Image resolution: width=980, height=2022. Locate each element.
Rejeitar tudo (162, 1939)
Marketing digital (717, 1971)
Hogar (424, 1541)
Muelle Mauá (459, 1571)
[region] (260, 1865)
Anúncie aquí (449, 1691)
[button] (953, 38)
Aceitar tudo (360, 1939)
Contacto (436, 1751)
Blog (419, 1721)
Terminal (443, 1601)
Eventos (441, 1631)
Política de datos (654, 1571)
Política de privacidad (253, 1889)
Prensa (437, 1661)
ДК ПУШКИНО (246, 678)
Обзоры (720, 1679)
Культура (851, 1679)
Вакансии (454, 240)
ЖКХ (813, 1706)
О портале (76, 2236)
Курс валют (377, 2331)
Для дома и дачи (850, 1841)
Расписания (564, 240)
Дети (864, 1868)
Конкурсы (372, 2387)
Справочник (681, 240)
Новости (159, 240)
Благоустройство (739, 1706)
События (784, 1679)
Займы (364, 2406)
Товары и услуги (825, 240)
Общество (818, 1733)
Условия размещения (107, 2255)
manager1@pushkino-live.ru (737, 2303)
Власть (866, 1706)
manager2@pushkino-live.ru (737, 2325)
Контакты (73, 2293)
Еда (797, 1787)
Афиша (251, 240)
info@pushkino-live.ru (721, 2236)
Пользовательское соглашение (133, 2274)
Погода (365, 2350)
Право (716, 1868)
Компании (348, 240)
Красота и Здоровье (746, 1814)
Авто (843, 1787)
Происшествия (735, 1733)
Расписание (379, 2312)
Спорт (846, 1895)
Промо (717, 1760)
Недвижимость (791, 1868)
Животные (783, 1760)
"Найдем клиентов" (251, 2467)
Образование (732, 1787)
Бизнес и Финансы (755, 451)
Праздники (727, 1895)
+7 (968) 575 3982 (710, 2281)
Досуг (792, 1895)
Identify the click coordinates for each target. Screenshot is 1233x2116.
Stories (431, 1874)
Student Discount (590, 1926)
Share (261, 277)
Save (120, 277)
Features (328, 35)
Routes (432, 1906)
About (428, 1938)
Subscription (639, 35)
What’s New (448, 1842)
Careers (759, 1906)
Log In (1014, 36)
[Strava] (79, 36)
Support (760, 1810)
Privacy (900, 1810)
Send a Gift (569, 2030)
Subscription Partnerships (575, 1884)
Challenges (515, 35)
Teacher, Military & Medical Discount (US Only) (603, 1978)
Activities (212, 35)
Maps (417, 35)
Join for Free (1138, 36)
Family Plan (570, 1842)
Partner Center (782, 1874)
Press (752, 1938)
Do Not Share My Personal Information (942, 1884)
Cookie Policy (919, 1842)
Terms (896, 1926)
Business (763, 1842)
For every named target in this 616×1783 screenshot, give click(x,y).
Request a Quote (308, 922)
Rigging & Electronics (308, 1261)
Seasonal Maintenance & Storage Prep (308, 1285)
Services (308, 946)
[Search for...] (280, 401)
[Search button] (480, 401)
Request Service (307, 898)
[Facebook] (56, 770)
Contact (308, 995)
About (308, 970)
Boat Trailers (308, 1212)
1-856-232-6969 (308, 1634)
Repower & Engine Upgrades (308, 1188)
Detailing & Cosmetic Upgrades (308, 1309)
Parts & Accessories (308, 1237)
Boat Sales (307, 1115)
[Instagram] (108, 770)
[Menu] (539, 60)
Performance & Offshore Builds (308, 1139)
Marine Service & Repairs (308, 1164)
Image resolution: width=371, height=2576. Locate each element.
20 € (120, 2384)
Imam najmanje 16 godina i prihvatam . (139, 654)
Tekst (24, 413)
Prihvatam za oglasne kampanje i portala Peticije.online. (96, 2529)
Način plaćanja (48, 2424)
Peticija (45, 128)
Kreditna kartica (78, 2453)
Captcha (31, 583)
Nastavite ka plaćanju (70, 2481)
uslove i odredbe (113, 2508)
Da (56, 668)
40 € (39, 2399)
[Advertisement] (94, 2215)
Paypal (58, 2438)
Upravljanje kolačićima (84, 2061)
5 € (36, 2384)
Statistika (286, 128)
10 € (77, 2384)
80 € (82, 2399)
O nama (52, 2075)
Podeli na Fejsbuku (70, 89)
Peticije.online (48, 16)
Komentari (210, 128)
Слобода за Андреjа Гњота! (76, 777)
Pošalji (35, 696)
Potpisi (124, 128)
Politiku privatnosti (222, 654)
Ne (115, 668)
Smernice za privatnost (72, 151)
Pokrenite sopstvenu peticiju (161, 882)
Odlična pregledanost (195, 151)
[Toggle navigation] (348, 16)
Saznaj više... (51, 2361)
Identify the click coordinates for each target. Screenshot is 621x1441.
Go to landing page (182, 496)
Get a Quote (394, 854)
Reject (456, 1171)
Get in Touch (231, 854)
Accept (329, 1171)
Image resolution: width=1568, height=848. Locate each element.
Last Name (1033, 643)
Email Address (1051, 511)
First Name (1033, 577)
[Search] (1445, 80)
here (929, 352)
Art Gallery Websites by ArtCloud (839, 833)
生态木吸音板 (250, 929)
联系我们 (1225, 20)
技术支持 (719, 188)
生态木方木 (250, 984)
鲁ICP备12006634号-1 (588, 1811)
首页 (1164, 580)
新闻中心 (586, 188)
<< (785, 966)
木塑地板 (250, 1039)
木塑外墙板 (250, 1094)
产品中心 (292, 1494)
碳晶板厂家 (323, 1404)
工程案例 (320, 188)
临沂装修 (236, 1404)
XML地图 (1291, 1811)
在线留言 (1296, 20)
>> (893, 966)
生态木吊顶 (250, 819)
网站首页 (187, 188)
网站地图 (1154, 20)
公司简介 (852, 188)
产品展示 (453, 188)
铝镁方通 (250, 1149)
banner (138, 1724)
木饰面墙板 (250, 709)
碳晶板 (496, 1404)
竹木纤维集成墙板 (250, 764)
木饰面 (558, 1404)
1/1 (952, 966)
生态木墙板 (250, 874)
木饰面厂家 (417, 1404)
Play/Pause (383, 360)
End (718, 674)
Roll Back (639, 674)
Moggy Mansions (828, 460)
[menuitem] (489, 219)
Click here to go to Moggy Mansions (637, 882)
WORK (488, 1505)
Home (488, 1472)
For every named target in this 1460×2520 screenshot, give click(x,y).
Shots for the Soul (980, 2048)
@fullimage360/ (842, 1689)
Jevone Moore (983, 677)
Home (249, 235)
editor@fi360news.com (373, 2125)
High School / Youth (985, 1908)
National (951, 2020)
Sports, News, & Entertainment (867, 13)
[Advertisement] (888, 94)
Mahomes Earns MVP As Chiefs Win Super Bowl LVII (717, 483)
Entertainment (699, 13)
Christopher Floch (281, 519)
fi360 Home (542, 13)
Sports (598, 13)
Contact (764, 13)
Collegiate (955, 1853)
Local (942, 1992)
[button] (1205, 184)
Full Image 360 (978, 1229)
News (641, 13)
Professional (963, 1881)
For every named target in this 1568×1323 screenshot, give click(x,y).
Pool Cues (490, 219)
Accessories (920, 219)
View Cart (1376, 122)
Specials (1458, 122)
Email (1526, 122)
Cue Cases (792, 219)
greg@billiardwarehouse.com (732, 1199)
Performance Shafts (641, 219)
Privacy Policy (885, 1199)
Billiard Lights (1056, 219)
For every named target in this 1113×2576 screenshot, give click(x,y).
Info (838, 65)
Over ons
-*-*-
Problem to work on - Pull out the rows above, from the very first one through the line containing "Privacy (900, 1810)", and reproduce them word for word.

Completed task -
Image resolution: width=980, height=2022. Locate each element.
Rejeitar tudo (162, 1939)
Marketing digital (717, 1971)
Hogar (424, 1541)
Muelle Mauá (459, 1571)
[region] (260, 1865)
Anúncie aquí (449, 1691)
[button] (953, 38)
Aceitar tudo (360, 1939)
Contacto (436, 1751)
Blog (419, 1721)
Terminal (443, 1601)
Eventos (441, 1631)
Política de datos (654, 1571)
Política de privacidad (253, 1889)
Prensa (437, 1661)
ДК ПУШКИНО (246, 678)
Обзоры (720, 1679)
Культура (851, 1679)
Вакансии (454, 240)
ЖКХ (813, 1706)
О портале (76, 2236)
Курс валют (377, 2331)
Для дома и дачи (850, 1841)
Расписания (564, 240)
Дети (864, 1868)
Конкурсы (372, 2387)
Справочник (681, 240)
Новости (159, 240)
Благоустройство (739, 1706)
События (784, 1679)
Займы (364, 2406)
Товары и услуги (825, 240)
Общество (818, 1733)
Условия размещения (107, 2255)
manager1@pushkino-live.ru (737, 2303)
Власть (866, 1706)
manager2@pushkino-live.ru (737, 2325)
Контакты (73, 2293)
Еда (797, 1787)
Афиша (251, 240)
info@pushkino-live.ru (721, 2236)
Пользовательское соглашение (133, 2274)
Погода (365, 2350)
Право (716, 1868)
Компании (348, 240)
Красота и Здоровье (746, 1814)
Авто (843, 1787)
Происшествия (735, 1733)
Расписание (379, 2312)
Спорт (846, 1895)
Промо (717, 1760)
Недвижимость (791, 1868)
Животные (783, 1760)
"Найдем клиентов" (251, 2467)
Образование (732, 1787)
Бизнес и Финансы (755, 451)
Праздники (727, 1895)
+7 (968) 575 3982 (710, 2281)
Досуг (792, 1895)
Identify the click coordinates for each target. Screenshot is 1233x2116.
Stories (431, 1874)
Student Discount (590, 1926)
Share (261, 277)
Save (120, 277)
Features (328, 35)
Routes (432, 1906)
About (428, 1938)
Subscription (639, 35)
What’s New (448, 1842)
Careers (759, 1906)
Log In (1014, 36)
[Strava] (79, 36)
Support (760, 1810)
Privacy (900, 1810)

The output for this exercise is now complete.